LEHI, Utah -- Mitt Romney shook hands and posed for pictures with excited campaign volunteers.
He thanked them for their hard work during the primary election, but also reminded them there was more hard work ahead as he heads into the November election against Democratic Salt Lake County Councilwoman Jenny Wilson.
Romney heads into the election with arguably the biggest name recognition in Utah politics. He led the 2002 Winter Olympics, he was governor of Massachusetts, and he ran for president. People know who he is, Romney said in an interview Wednesday with FOX 13.
"They know where I stand on the issues of the day, they recognize I’m a guy who is able to get other people to come together, work together, get the job done," he said.
Wilson acknowledged she faces an uphill battle.
"There’s no doubt I wouldn’t have hand-picked a former two-term presidential candidate to run against, especially one that I worked for," she told FOX 13. "But given that, it’s OK."
Wilson said she worked under Romney at the Salt Lake Olympic Organizing Committee, where she was a volunteer coordinator. Now, she's preparing to debate him and campaign against him for the U.S. Senate seat being vacated by retiring Sen. Orrin Hatch.
While Romney has been in a primary with Mike Kennedy, Wilson said she's been traveling the state meeting with voters about taxes, healthcare and other big issues.
"I’ve talked to people throughout Utah that need jobs. We’re a growth economy, yet we leave people behind. We know people need healthcare," she said, describing herself as a more moderate Democrat who would work with all sides.
Romney was forced into a primary election by Kennedy at the Utah Republican Party state convention. It was the latest salvo in a long-running civil war about candidates who gather signatures (like Romney did) versus those who advance through the caucus/convention system (like Kennedy did).
On Wednesday, Romney called for Utah GOP voters to come together.
"This is not a time for partisan games or inter-party squabbles," he said. "This is a time for America to come together to make sure it doesn’t take a sharp left turn."
The mid-term elections will be a lot of about President Trump, both his policies and persona.
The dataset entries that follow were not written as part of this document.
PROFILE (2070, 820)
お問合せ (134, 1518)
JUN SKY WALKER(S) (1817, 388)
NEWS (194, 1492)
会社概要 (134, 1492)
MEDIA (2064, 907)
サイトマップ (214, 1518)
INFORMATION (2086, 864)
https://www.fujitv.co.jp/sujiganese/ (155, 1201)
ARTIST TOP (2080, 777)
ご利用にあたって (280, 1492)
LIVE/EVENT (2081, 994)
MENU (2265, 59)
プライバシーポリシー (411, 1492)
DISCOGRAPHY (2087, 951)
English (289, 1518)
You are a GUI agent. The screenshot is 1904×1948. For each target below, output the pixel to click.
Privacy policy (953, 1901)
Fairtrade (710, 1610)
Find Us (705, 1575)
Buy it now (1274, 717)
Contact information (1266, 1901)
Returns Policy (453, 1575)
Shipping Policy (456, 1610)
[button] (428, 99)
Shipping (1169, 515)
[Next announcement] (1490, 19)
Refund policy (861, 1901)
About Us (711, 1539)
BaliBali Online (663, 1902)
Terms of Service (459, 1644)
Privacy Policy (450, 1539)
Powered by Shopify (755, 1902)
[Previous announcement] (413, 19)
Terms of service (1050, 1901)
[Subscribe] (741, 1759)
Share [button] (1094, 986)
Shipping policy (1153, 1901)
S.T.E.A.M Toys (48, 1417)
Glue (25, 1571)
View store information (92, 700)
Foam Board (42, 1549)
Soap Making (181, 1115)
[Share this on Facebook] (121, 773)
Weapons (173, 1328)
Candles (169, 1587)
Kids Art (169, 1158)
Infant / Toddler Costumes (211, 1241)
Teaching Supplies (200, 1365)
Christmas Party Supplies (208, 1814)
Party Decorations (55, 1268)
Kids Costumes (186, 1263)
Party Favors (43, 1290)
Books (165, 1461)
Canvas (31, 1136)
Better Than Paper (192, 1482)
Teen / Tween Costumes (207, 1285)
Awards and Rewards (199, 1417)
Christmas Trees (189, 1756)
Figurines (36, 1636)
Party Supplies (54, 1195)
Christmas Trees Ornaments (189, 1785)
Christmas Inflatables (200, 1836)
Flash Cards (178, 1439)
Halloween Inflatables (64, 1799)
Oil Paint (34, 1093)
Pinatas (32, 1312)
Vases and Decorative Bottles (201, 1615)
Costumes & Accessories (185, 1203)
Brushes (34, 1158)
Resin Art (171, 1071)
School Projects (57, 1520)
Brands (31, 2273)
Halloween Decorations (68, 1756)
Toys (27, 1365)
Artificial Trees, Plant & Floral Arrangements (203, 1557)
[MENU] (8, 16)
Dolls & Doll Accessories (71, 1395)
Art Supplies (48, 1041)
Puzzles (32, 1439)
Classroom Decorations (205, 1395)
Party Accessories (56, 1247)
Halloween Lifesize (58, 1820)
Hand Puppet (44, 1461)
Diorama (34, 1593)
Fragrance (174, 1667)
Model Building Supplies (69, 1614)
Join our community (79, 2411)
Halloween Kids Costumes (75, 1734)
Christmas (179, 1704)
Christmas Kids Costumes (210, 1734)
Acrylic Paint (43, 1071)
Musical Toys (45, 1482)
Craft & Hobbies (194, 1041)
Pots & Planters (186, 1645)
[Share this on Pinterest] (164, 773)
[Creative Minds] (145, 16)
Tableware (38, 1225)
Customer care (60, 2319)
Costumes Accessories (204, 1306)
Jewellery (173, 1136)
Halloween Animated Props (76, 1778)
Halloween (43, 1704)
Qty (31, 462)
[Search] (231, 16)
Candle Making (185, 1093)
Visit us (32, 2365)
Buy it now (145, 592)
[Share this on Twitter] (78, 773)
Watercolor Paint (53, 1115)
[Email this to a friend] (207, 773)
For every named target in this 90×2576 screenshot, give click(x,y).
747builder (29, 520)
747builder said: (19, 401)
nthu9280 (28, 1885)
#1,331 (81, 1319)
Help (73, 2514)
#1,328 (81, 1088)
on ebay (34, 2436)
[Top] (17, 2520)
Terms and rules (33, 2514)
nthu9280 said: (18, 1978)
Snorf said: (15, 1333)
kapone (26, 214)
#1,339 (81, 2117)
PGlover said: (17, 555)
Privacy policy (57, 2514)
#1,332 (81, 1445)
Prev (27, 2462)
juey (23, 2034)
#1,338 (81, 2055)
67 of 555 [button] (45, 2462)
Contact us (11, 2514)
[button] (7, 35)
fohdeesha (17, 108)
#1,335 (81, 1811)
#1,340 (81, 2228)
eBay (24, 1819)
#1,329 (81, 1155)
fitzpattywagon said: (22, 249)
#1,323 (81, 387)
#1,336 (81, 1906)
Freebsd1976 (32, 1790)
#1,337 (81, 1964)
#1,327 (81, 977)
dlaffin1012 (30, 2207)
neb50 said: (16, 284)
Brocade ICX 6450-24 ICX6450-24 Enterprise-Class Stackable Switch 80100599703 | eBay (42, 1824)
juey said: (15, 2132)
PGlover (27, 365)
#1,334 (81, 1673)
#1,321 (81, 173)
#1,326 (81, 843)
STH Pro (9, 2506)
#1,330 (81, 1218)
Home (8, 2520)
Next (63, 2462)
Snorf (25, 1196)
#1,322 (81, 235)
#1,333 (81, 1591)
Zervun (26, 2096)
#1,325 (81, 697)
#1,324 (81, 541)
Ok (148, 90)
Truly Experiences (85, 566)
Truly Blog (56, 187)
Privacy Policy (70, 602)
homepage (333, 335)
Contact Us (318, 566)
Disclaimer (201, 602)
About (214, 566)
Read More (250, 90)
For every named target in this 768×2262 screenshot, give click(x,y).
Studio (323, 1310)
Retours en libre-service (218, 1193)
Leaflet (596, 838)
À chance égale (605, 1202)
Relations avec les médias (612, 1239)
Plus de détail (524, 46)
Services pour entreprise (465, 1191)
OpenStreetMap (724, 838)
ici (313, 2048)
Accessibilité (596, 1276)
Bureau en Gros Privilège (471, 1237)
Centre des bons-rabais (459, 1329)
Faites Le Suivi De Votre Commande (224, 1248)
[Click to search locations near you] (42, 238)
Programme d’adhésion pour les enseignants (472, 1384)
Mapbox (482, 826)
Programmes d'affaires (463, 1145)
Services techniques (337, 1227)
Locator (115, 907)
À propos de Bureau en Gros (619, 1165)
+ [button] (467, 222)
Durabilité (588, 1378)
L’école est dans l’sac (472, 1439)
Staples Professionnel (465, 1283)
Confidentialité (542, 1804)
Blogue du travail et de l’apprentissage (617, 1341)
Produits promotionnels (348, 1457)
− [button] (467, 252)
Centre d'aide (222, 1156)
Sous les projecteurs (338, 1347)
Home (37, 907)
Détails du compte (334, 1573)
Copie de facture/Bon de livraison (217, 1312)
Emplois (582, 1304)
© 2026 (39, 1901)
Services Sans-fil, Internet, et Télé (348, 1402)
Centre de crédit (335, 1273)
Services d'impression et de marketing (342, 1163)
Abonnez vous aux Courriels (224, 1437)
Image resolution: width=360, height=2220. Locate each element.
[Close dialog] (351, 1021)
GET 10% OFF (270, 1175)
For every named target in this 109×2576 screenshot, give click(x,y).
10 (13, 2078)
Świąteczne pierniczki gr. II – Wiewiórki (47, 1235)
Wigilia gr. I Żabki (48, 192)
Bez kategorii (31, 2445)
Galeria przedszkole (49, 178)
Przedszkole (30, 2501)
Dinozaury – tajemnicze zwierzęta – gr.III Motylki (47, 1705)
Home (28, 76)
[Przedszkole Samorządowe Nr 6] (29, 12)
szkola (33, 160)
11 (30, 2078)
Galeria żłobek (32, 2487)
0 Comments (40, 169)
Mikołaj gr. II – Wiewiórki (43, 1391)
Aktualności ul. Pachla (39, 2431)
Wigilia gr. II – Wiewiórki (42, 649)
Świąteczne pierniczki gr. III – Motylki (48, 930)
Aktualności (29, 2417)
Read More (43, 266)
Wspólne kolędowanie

"With Romney, I’m sort of wondering where is he on Trump. A lot of people are wondering that," Wilson said.
Romney told FOX 13 that he will support the president when his policies are good for the state, and speak out when they're bad.
"I think I’ve been pretty clear when the president says something that I think is divisive or racist or anti-immigrant, I’ll point out that’s something I disagree with and I’ll continue to speak my mind," he said. "At the same time, I recognize he’s president. He sets the agenda the nation has to respond to. By in large, his first year, that agenda has worked pretty well."